Cluster 71 has two core gameplays that feed into each other: movement and assembly. They are leveraged by exploration and delivery objectives.

Movement revolves around the control of inertia and the prediction of trajectories. The avatar takes time to accelerate, decelerate and rotate and tends to conserve its current trajectory. The player has to harness and counter this momentum to avoid obstacles and reach their objectives faster. A variety of small mechanics situationally influence thrust, which adds more rythm to movement while also enabling more nuanced movement techniques. Since movement is the part of the game players spend the most time engaging with, we wanted it to leave a lot of room for mastery.

The assembly part of the game allows the player to modify their ship's properties and capabilities by attaching components onto it. These components have specific shapes and are placed on a grid of limited size. Players must identify and make connections between shape patterns in the components they are trying to place and in the empty spaces of the grid to create a compact and optimised shape. However, the components are designed to leave irregularities in the ship, always compelling the player to place something there to make it more even. There are four types of components with different functions, and adding components makes the ship heavier and harder to manœuvre. Players will have to find a balance.
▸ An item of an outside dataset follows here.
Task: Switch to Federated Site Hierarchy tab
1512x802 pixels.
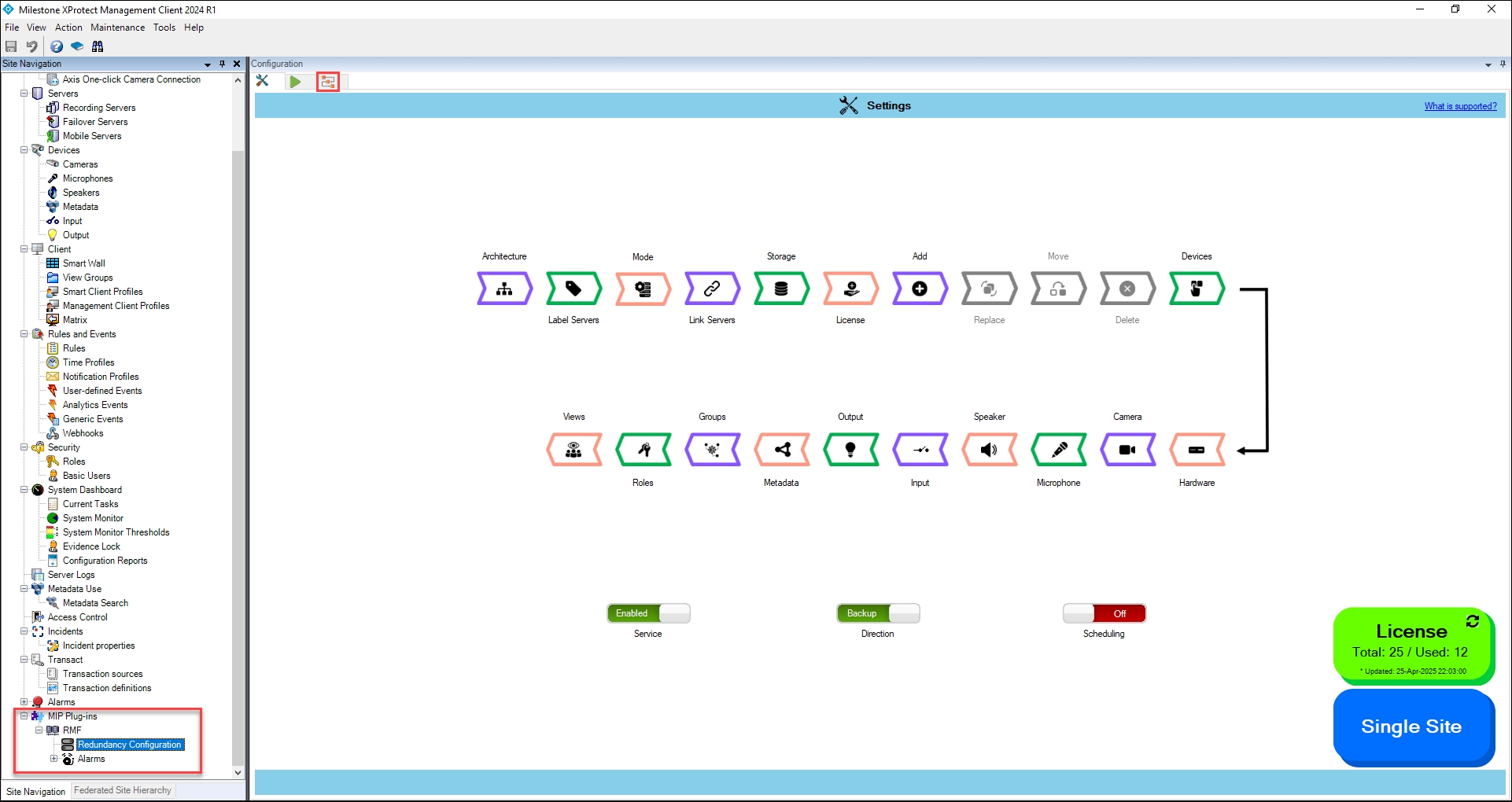Action: point(123,790)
Players can explore the world and perform quests to acquire new components, these components can influence the way their ship moves, and moving allows them to perform better in exploration and quests. Efficient movement is crucial as hostile creatures will try to hunt the player down.

Experience Intentions

With Cluster 71, the aim was to immerse the player in a world that is both hostile and intriguing. To make them feel vulnerable while also making them want to explore it. Additionally, we wanted the ship to be an island of comfort in the middle of this dangerous environment with the player growing attached to it.

I thought it was pertinent to create this attachment through mechanics, giving the player the opportunity to invest time and reflexion in making the ship into their own. And to discover the ins and outs of its physics to go from clumsy movement to efficient and satisfying navigation.

Moreover, I wanted movement to convey the physical sensation of pushing the ship's mass and pulling against its inertia. However, while we achieved that through floaty movement, I didn't want it to feel sluggish or unresponsive but rather elastic and dynamic. Always on the brink of barreling in the wrong direction when navigating between obstacles.

Assembly should be a mix of adaptation and customisation. Making a ship suited for the sort of challenge the player wants to undertake but also having room for self expression, both in terms of shape and functionality. We wanted to allow for emergent situations where players can find new ways to use components to make their ships, like building four-directional movement.

With the world, we wanted to entice and intimidate the player with poetic but intimdating visuals and treacherous creatures.

My Role

Cluster 71 was developed in 8 months by a team of 6 as our final student project. We were joined halfway through by two external sound design students who assisted us with the production of music and sound effects (credits at the bottom of the page).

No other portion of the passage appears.